By Holly Calderone
“Them are us too,” my friend’s then-teen daughter noted, driving through Sacramento and seeing people living in the streets.
This is truer for some than others, like my partner, peer specialist Frank Fawcett. He was 9 years on the streets, or in prison. Now 25 years sober, he’s gone from homeless to homeowner. I am a Mental Health Counselor on Sacramento County’s Encampment Services Team (EST). Frank works with me. Together, we have been serving our unhoused neighbors these last few months. And they are your neighbors too. Because most of the folks we work with are camped close to where they grew up, where family and friends are still housed. Frank observes there are benefits to staying near where you were from.
Mostly, Frank and I visit homeless encampments, seeing how we can support people in coping with their circumstances and toward changing them. One day I was telling Frank how another peer specialist, Amelia, and I met a guy in a park. His leg was in a brace and he was suffering severe depression. Frank was silent as we crossed the field, attentively scanning the ground for hypodermic needles. I carried on about having completed a mental health assessment and calling about orthopedic follow-up for his leg, then, never reaching this hopeless man again. It happens. It’s hard to ask for help, much less to stay in touch when you’re sharing your cell phone with other desperate people. Some of them may feel they need that phone more than you do.
But now, after receiving a hopeful phone call from the man, I was feeling self-congratulatory.
“This guy used his safety plan and called for help when he felt suicidal. I couldn’t get ahold of him because he’s been at inpatient mental health treatment for a month and just got out!” Frank seemed to be listening now, “I mean, that was the first time we met him and I was the first person he called out of the hospital. We really are making a difference.”

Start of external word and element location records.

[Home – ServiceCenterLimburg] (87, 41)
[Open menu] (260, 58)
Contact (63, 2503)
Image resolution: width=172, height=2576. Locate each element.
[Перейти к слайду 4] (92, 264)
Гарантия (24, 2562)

My colleague stopped beside a dirt-filled swimming pool. It was full of weeds like the rest of the abandoned mobile home park we had been canvassing for weeks, now home to twenty or so homeless people in tents. With some consideration, he replied, “Great work, Holly. Usually people have to meet you several times before they want to kill themselves.”

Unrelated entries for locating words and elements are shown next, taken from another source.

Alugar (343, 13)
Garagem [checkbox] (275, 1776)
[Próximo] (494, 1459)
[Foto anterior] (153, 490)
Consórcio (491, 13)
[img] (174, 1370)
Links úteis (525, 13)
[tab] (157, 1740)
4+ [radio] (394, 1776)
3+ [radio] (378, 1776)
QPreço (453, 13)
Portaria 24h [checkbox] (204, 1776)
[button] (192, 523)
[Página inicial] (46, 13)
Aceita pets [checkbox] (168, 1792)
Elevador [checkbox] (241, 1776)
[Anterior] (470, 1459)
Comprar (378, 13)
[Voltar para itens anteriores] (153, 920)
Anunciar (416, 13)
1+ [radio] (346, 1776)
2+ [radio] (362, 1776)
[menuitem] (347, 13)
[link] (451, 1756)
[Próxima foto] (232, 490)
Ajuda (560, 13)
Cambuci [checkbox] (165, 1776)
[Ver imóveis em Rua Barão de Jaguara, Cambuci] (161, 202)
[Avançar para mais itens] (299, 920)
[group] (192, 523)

Now, I’ve been roasted by some of the best, but Frank beats all. Week after week, we came back to this field, alternately showing each other earnest compassion and giving each other holy hell. Because this work requires more than appreciation of the absurd luck that leaves some homeless and others housed. More than grit and humility. It requires a full-on appetite for rejection. Because we visit and re-visit people who have no reason to trust us, nor the systems we work for. They have no reason to believe we are actually here to help, so many do-gooders have come and gone before.
What does help is that our Behavioral Health Services’ team works in partnership with Department of Human Assistance and Sacramento Covered, as well as City of Sacramento’s Department of Community Response and the numerous citizens’ groups like local Homeless Assistance Resource Teams (HARTs). Finally, it helps that we support our homeless neighbors in their own mutual aid. Like, how Frank and I met a longtime resident of this encampment who was very worried about a pregnant woman there. He shared our cards and reassured her we were okay. Earning trust is a process. I completed her assessment and referred her to a mental health provider. It fell through because she was feeling overwhelmed just then. Still, we count it a success because we were also able to support her obtaining CalWORKs and a motel voucher for two weeks prenatal. Finally, we supported her through CPS and reconciliation with her family.

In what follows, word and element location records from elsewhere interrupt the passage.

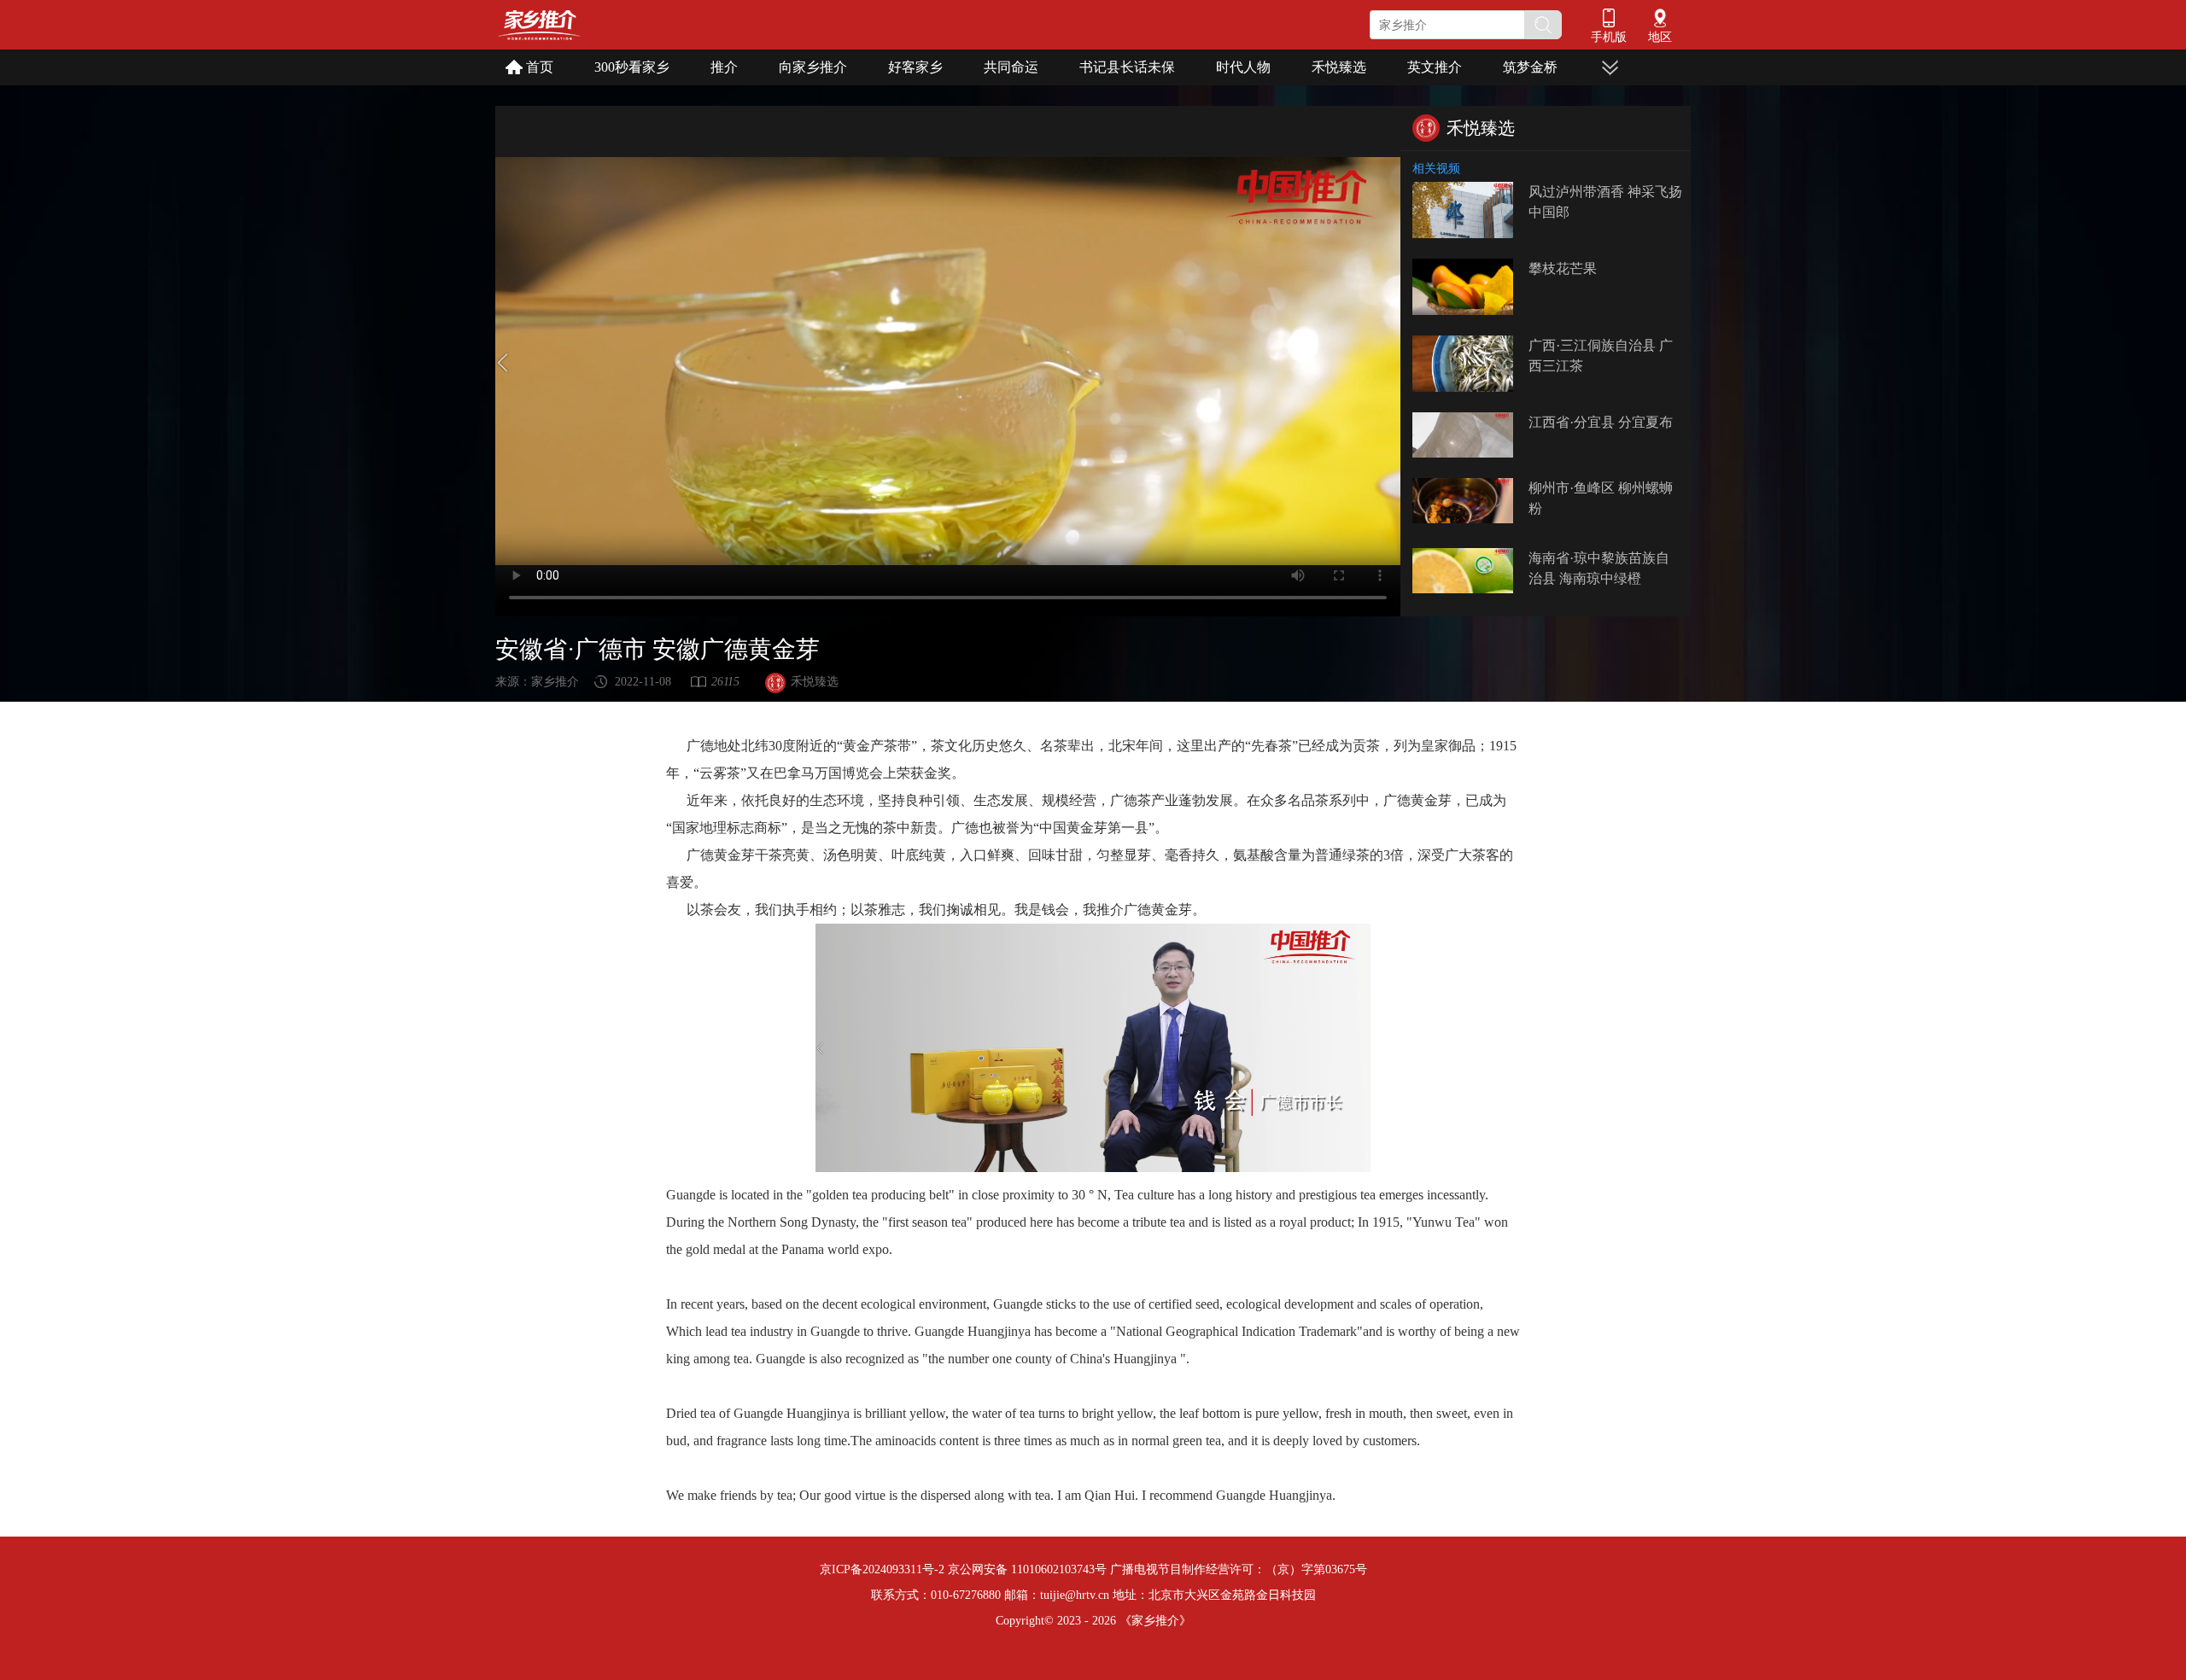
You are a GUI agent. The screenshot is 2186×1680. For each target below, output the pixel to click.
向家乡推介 (813, 67)
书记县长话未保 (1127, 67)
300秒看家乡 (631, 67)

Anyone of us can lose our housing, but it is ultimately the loss of belongingness in society that leads some individual to be living on the streets ten or fifteen years later. In moving our social services toward whole person care, we look at the social and political context in which our neighbors become homeless, not just the very real challenges of poverty and trauma, mental illness and addiction. And when we offer help, it is by asking individuals what they want to work on and tailoring our services to meet their needs. For example, my literal job is conducting mental health assessments in the field and referring eligible people to local mental health providers. But most unhoused folks want and need shelter and so we work on that a lot. Our peersSpecialists have navigated the shelter and affordable housing systems themselves and, coming from that perspective, they are uniquely positioned to offer necessary support.
We measure success by the positive outcomes for our community. And is going to take you, me and our whole community coming together to address the affordable housing crisis in Sacramento County. We can join our neighborhood HART, engage in supporting unhoused neighbors through our churches or service clubs. In our workplaces, we can organize and insist on every staff member there be paid a living wage. Because what is the cause of homelessness if not being unable to afford a place to rent? And we can accept that the folks who are camped in our neighborhoods deserve to belong there as much as we do. Please advocate for homeless shelters and affordable housing in the neighborhoods where you live and work. There’s a lot we can’t do as individuals facing a homelessness crisis, but what we can do is create conditions for the possibility of change.
Holly Calderone BS, MSW, is a Sacramento-area health educator and social worker.